Operationalising “Community Wellbeing” for municipal transport policy.






Prof. Karst Geurs

Daily supervisor

Dr. Anna Grigolon

PhD student

Ir. Marco van Burgsteden

The Capability Approach (CA) is an emerging concept in transport studies and is propagated as a new conceptual framework to assess the transport system, policy measures, and transport projects, based on their contribution to individuals’ opportunities, ultimately affecting their wellbeing. The focus of current operationalisations draws on the concept of accessibility and/or accessing opportunities, which is fundamental to take part in society. This approach aligns very well with initiatives to integrate Community Wellbeing (CWB) in transport policy evaluations. However, CA has been operationalised in many different ways, and the major gap in the knowledge, identified by the literature, is how to operationalise sufficient accessibility, and specifically, setting thresholds. This thesis aims to close this knowledge gap for the case of municipal transport planning in the Netherlands. It comprises four parts. Part 1 is a literature review on CA in transport research and the CA in policymaking, from which a practically applicable, integrative framework will be deducted. This is necessary to identify the conceptual specifications for policy planning tools, such as indicators, data sets, and evaluation methods. Specific attention is paid to the problem of ‘threshold setting’ for sufficient levels of accessibility. Part 2 of the thesis explores how municipal professionals evaluate these concepts by conducting qualitative and quantitative surveys, looking into both the overall perceived usability of the framework, as well as the considerations that play a part in setting thresholds for sufficient accessibility from a transport planner’s point of view. In part 3, the consistency and applicability of the total framework in different types of strategic transport planning activities are examined by observing these activities within municipalities and reflecting upon the results with the involved professionals. Part 4 will evaluate the usefulness of the framework in the more specific context of the different roles local governments have when confronted with different types of shared mobility services that are being developed.

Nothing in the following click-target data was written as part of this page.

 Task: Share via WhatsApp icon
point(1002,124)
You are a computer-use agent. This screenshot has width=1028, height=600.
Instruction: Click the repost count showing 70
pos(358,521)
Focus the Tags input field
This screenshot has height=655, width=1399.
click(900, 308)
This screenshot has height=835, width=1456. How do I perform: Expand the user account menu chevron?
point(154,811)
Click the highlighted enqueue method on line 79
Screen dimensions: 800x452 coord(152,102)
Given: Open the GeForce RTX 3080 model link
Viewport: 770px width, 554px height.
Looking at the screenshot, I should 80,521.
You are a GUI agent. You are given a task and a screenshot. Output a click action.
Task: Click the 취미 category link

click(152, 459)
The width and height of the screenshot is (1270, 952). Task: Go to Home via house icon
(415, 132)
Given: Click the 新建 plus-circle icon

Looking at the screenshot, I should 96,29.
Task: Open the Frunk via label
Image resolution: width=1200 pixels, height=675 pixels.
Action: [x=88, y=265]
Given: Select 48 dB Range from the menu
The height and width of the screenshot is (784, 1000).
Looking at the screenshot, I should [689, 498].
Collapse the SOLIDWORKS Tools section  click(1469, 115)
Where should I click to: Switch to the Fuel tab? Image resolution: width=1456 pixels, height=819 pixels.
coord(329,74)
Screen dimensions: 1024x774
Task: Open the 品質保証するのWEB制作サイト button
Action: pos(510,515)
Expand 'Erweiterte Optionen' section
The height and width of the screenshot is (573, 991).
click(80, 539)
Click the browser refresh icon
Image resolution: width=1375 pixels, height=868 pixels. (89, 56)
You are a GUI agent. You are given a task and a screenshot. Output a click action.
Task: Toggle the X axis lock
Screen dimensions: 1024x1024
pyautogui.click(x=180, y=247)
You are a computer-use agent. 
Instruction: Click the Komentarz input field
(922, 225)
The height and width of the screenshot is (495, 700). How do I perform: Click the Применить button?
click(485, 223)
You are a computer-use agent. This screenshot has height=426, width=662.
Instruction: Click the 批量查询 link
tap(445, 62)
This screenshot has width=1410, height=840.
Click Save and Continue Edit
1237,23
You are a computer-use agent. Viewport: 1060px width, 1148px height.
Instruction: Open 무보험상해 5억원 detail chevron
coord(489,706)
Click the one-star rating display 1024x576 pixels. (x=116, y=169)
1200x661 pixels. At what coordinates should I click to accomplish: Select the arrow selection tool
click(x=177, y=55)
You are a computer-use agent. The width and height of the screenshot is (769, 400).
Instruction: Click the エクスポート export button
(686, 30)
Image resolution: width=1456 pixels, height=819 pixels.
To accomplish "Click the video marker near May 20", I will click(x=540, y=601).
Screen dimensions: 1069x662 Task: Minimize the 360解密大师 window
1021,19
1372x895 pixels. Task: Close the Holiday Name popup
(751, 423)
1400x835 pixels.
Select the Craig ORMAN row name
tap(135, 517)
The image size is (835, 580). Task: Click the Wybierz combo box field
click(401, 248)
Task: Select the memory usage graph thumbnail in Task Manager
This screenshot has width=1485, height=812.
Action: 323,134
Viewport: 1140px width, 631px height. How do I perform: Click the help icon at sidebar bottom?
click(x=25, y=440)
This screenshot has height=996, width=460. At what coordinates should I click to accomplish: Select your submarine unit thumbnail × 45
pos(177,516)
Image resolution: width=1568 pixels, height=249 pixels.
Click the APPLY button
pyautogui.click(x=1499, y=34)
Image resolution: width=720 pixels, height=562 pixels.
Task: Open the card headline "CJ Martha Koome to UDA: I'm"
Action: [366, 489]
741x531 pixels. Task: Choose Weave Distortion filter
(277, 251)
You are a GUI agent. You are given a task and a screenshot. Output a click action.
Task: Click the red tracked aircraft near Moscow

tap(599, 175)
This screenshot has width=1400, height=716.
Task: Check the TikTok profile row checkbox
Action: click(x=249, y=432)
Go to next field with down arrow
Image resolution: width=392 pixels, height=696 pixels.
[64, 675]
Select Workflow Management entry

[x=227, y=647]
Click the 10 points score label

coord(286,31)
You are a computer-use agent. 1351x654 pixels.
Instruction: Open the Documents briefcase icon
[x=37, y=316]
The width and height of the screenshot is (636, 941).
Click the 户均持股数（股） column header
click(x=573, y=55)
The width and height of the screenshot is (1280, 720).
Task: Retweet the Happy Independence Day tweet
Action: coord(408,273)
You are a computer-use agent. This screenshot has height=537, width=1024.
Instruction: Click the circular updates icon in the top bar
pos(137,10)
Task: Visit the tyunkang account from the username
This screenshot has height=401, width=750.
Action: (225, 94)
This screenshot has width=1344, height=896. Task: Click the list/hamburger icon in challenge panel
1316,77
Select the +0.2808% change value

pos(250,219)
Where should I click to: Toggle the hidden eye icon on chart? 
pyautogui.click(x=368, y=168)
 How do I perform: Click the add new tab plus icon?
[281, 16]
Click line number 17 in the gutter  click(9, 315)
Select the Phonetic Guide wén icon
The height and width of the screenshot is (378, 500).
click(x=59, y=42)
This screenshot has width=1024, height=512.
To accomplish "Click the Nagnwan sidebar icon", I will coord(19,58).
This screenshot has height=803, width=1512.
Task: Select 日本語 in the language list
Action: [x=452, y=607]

The novelty of this research is that (1) it uses the Capability Approach to actual municipal transport planning, enabling the integration of  Community Wellbeing into transport policies, (2) it is the first study that aims to co-create thresholds for sufficient accessibility with stakeholders from the transport policy praxis, and (3) that it showcases how community wellbeing can contribute to making practitioners more aware of the broader societal effects of policy measures, specifically for shared mobility applications.